Monday Morning Art School: who’s painting—you or the camera?

The Vineyard, oil on linen, 30X40, for more details, click on image.

“Why do you keep falling back into painting directly from a single photograph?” I asked my Tuesday Zoom class.

“I have very little time to make art,” said Beth, “and I want to just dive into it. I’m working from my own photos so I think I’ve already done the composition. It looks good when I start but…”

“There’s not a lot of ego involved in copying one single photograph,” said Jay. “Painting from a single photo is fun and at times meditative.

“As soon as the challenge is raised by having to integrate designs, it gets much more difficult. When you start working with more than one reference you have to start asking yourself why you’re including individual elements.”

All Flesh is as Grass, oil on linen, 30X40. For more information, click on image.

A quick note on classes before we get into it

Claim your spot in Painting clouds, which starts in two weeks. There are just two seats left.

Painting from a photo

Jay put his finger on something important: painting from a single photograph feels safe. The decisions are already made. The photographer chose the framing, established the relationships between objects, froze the light and compressed a three-dimensional world into an image. All that’s left is transcription.

Careful observation is always a valuable skill. But copying is not the same thing as creating.

You, the creator

When you move beyond one photograph, you’re forced into the role of designer.

Suppose you start with a glowering sky in one reference, a wheatfield in another, and a harvester in a third. You know these can make a beautiful painting; you were there. You took the pictures and felt the weather in the air. But now you must establish a series of focal points through a painting. You must think of what passages to delete and what to emphasize. You must tread the fine line between saying nothing and saying too much.

Winter lambing, oil on linen, 30X40. For more information, click on image.

That’s thinking like a painter

That can be uncomfortable. There is no longer a single right answer to these questions, but it feels like there are many potential wrong ones. Some choices will strengthen your painting. Others will weaken it. The responsibility shifts from the photo to you.

(That, by the way, is one reason I insist my students start by sketching. It cuts down the failure rate.)

The masters edited relentlessly—moved mountains, widened rivers, changed the weather, simplified architecture and arranged figures. (Heck, most of them didn’t have photography at all.) They wanted viewers to feel and understand important concepts. They manipulated their compositions to serve that.

That goes for you, too

Learning to combine references forces you to make choices based on design rather than convenience. You begin to understand how value structure, color harmony and focal points work together to guide the viewer’s eye.

Most importantly, you stop treating photographs as masters and start treating them as servants.

The camera is an extraordinary tool, but it has no imagination. It is as good or bad as the operator behind it.
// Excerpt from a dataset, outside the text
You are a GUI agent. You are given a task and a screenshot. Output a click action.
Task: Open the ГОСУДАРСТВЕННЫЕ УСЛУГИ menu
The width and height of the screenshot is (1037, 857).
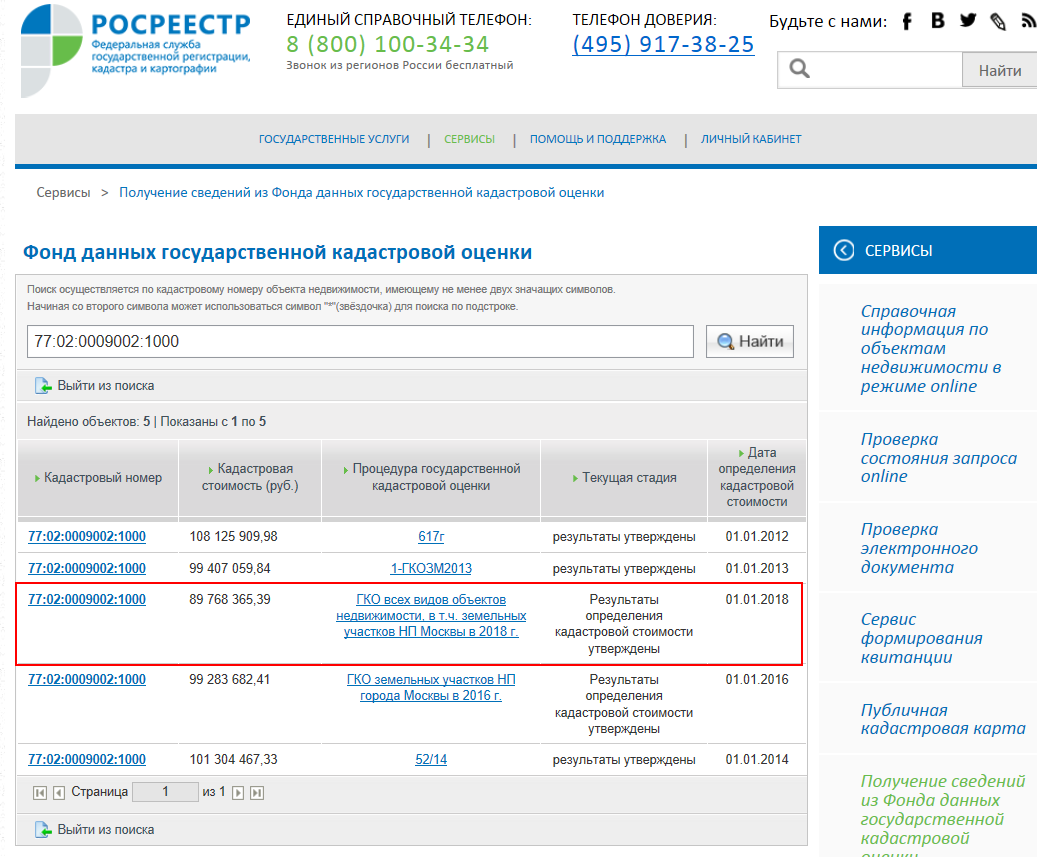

In my experience, brilliant photos seldom make brilliant paintings. They’re two different art forms.

Deadwood, oil on linen, 30X40. For more information, click on image.

Moving past the single photo

Good painters take different photographs for reference than they do for fine art. They choose a wider frame, because cropping through the viewfinder for composition can mean leaving something important out.

I challenge you to choose three related reference photos and study them by sketching them. Then, set them aside for a day. Come back and sketch your Big Idea without looking at your sources. If the result is good, make it a painting. If it isn’t, rinse and repeat.